- Born: 1936 (age 89–90)
- Occupations: professor, litterateur, activist
- Awards: Ekushey Padak (2019)

= Monowara Islam =

Bangladeshi professor, litterateur and language movement activist

Monowara Islam (born 1936) is a Bangladeshi professor, litterateur and language movement activist. In recognition of her contribution to the Bengali language movement, the government of Bangladesh awarded her the country's second highest civilian award Ekushey Padak in 2019.

==Personal life and education==
Islam was born in 1936 at Khulna in Bengal Presidency of the then British India (now Bangladesh). Her father was the deputy magistrate of the then British government. She has two sons and a daughter.

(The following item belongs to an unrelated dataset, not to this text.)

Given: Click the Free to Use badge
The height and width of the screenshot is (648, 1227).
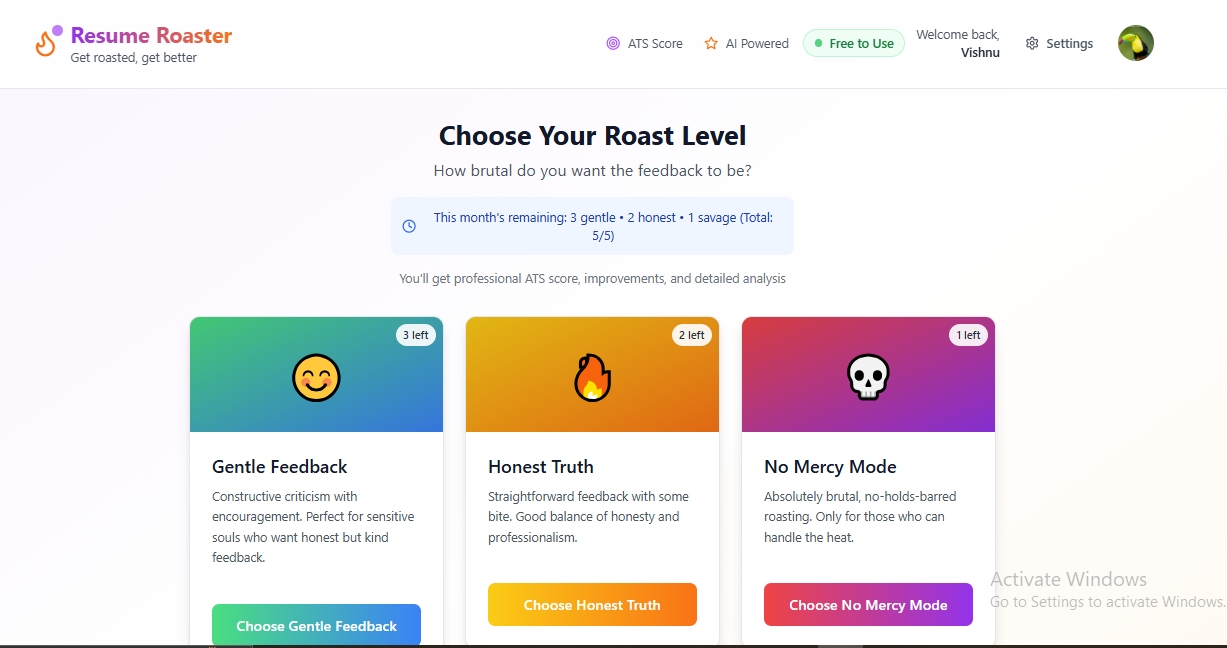Looking at the screenshot, I should click(x=854, y=43).
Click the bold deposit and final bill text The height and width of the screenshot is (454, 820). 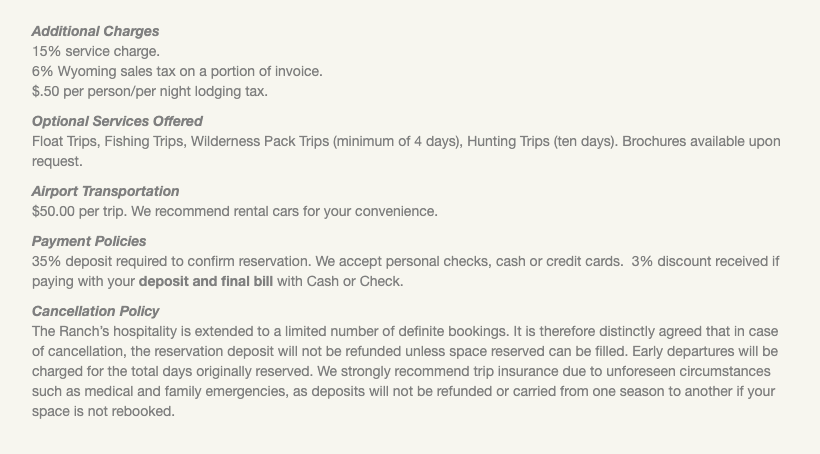coord(205,281)
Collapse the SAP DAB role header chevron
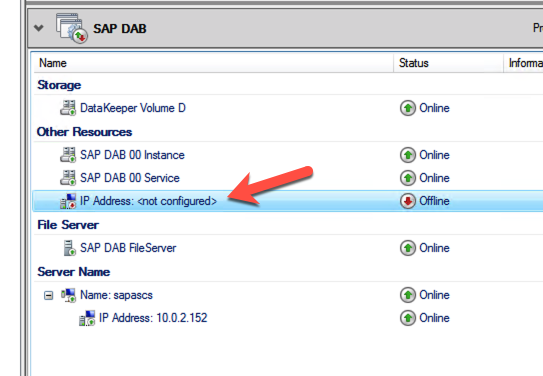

Islam completed her matriculation from Madaripur, Intermediate studies from Eden Mohila College in 1952 and obtained her BA from the same college. Then she earned her post graduation from Dhaka University.

==Career==
Islam started her career by joining as head teacher at Munshiganj Girls' High School in 1957. She was then transferred to Azimpur Girls' High School. She taught a number of noted students, including Prime Minister of Bangladesh Sheikh Hasina and professor Khaleda Ekram. As part of her social work, she also served as the president of the Bangladesh Federation of University Women.